Pour les élèves qui ont compris que l’histoire impliquait un voyage dans le temps ou un mélange d’époques (profil A), la mobilisation d’inférences créatives (Giasson, 2007) permettait d’imaginer de quelle manière (grâce à quel dispositif) le train voyageait dans le temps. Cette réflexion n’était pas essentielle pour comprendre le texte, mais intéressante dans une optique d’approfondissement. Comment le train procède-t-il pour changer d’époque? Y a-t-il des rails sous le train? Le train en était-il à son premier voyage dans le temps? Ces questions, posées à certains élèves du profil A, leur ont permis d’exercer leur créativité pour visualiser certaines scènes, les lecteurs entretenant un lien unique avec le texte (Rosenblatt, 1978). Aller au-delà du texte a donc été rentable pour certains élèves du profil A : leurs réponses aux deux questions d’interprétation analysées se sont révélées plus précises et plus développées que celles des autres élèves de l’échantillon. Même remarque pour quelques élèves du profil B, qui ont proposé des pistes intéressantes par rapport à l’état psychologique des personnages. En effet, les hypothèses selon lesquelles les deux combattants étaient schizophrènes ou extrémistes, par exemple, témoignent de certaines connaissances sur le monde, plus précisément en psychologie du comportement. Les lecteurs classés dans le profil C sont eux aussi allés au-delà du contenu du texte, mais ils ont comblé certains vides par des informations qu’ils ont extrapolées, ce qui a créé une rupture entre les éléments du texte et les éléments hors texte. Leur hypothèse pouvait donc être contredite par certains passages du texte.

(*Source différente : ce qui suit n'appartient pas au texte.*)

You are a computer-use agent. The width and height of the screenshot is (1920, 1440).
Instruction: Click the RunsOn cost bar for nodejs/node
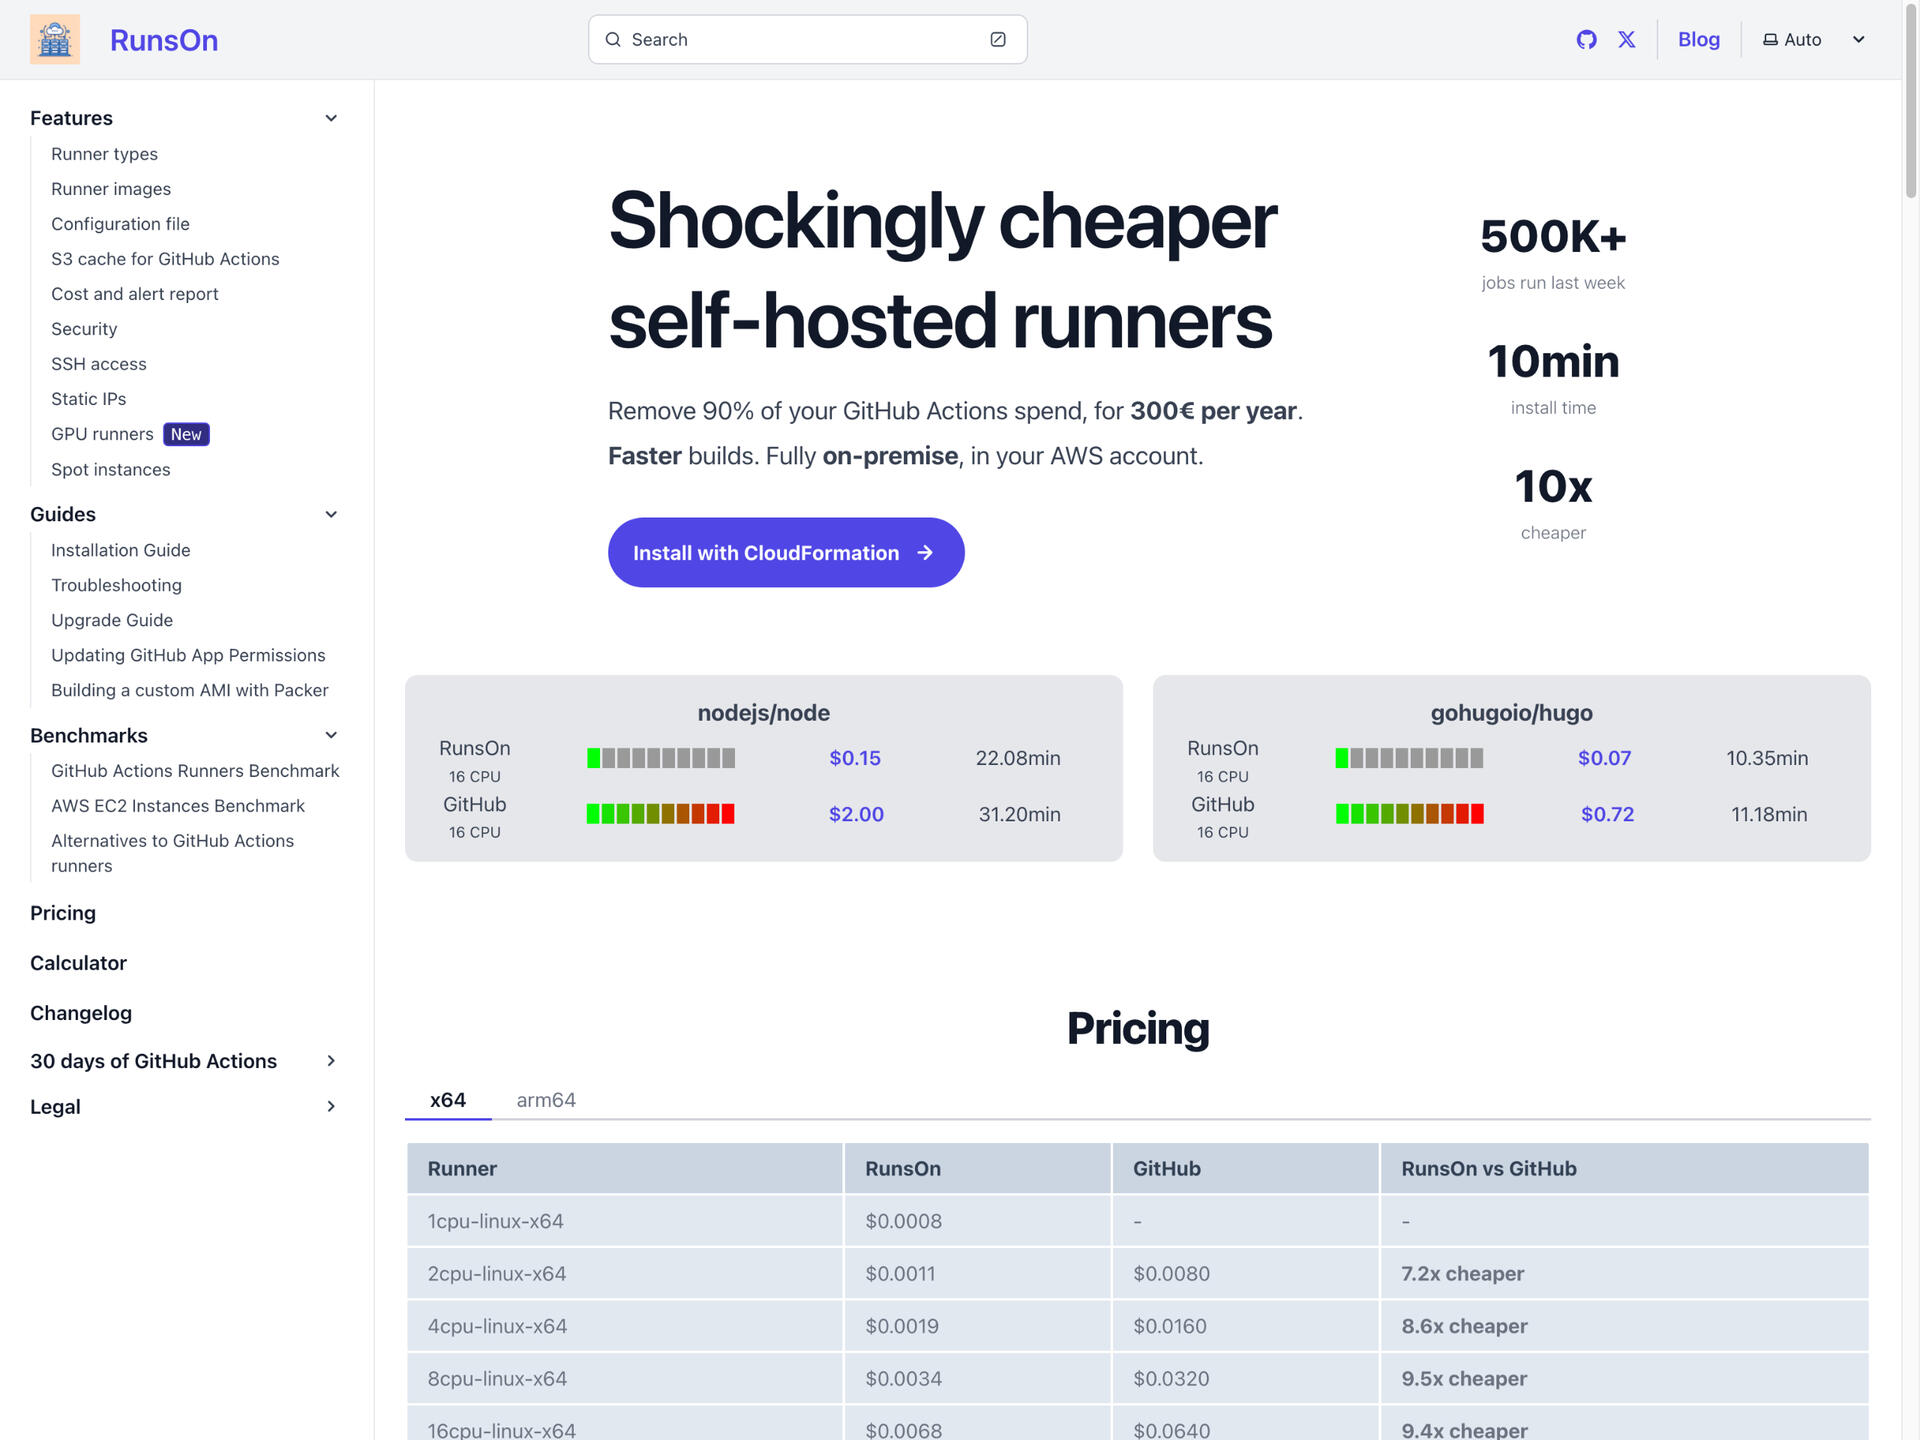click(x=662, y=757)
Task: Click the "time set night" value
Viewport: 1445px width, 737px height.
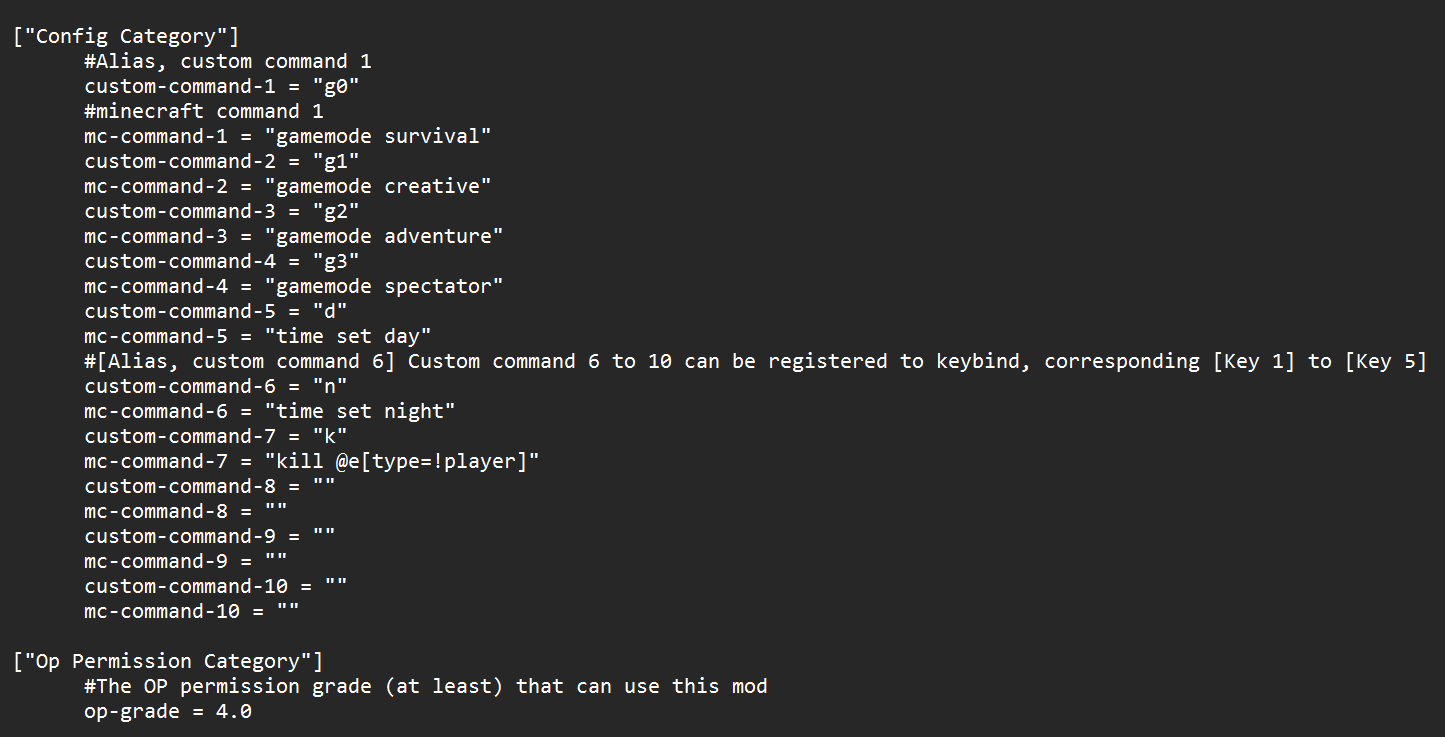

Inversement, d’autres élèves des profils A et B se sont plutôt limités à ce qu’ils trouvaient dans le texte. Ils auraient gagné à étoffer davantage leur interprétation, mais ont plutôt agi de manière prudente pour s’assurer de ne pas induire du texte des informations superflues. Même constat pour l’élève du profil D, qui a tenté le plus possible de demeurer fidèle au contenu du texte. En résumé, les deux postures d’interprètes proposées par Helder et al. (2013) ont été observées chez les lecteurs rencontrés. Tous les adolescents du profil C s’apparentent à des elaborators (qui tendent à sortir du texte) tandis que l’élève classée dans le profil D est plutôt un paraphraser (qui souhaite demeurer fidèle au contenu du texte). Pour ce qui est des profils A et B, ils incluent à la fois des lecteurs qui tendent vers l’élaboration que des lecteurs qui tendent vers la paraphrase.